After a smooth-sailing introduction to house-training, Penny had two years of no 'accidents'. However, in the last week she's had three bowel movements in the house. We put it down to diarrhoea and a disturbed feeding schedule - due to the family dealing with hospital visits and general stress. But we were worried about her health, so we've been eagerly awaiting a 'normal product' on one of our walks, so we could check it out and reassure ourselves that she was okay once more.
Imagine our concern, then, when her poo had a section that was blue-green! We conferred anxiously. Should we throw it in the bin or take it along to the vet? Is there some strange but deadly canine disease that causes blue poo? Privet berries are blue, aren't they? Oh, no - onto the internet to check. Uh oh...
Or - could she have eaten something blue on one of our walks recently? Let me think, does Penny ever lunge quickly under a bush and gobble a tidbit before we can stop her? Sure does...
We decided to wait and see - just for one more day.
Shock! Horror! The next day's exhibit was nearly all blue.

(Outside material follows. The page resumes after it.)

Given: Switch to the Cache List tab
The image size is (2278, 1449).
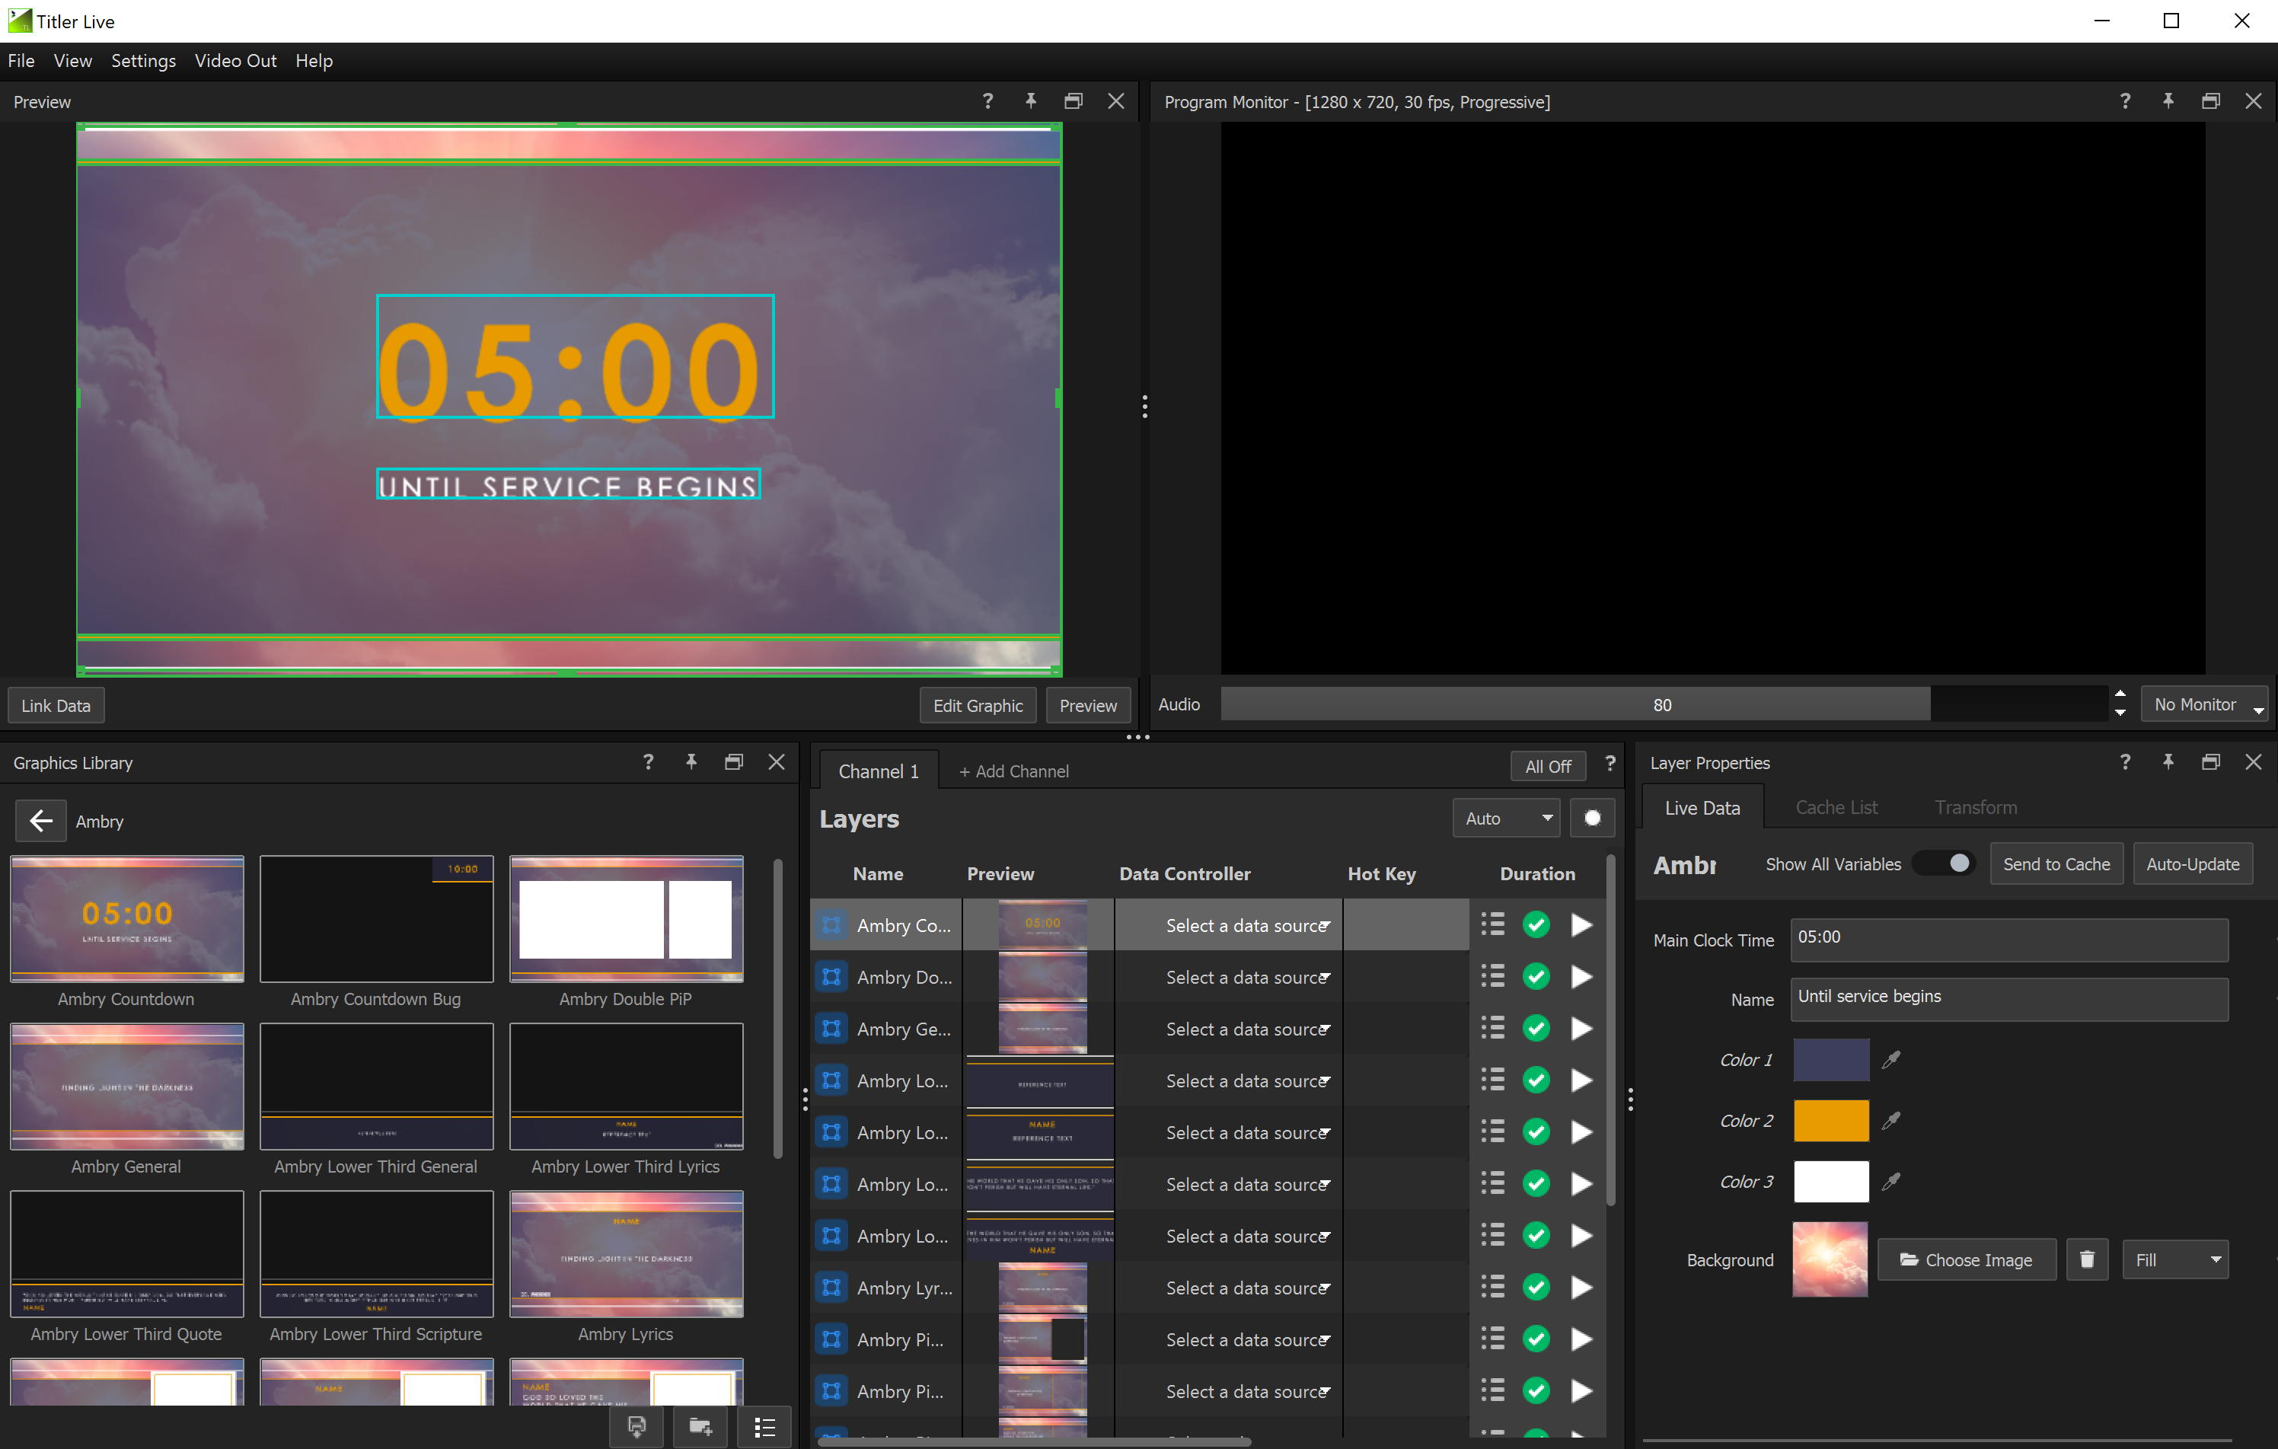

That's it - off to the vet immediately!
But wait... It seemed like a good idea two days ago to give her a nice black charcoal dog-biscuit to settle her stomach. Do I remember, from way back in my school days, a science lesson where we put a black texta in water and discovered that black dye is made up of blue and some other colour? Hey, let's get one of those black biscuits and put it in water...
Yep. The water turned blue.
Thank goodness. And, by the way, she seems to have settled her stomach. Perhaps it was the acres of grass she ate three days ago. It certainly went right through her and came out as a nice intestine-shaped sausage of folded leaves.
Who'd have thought, three years ago, that I'd take such an interest in dog-poo?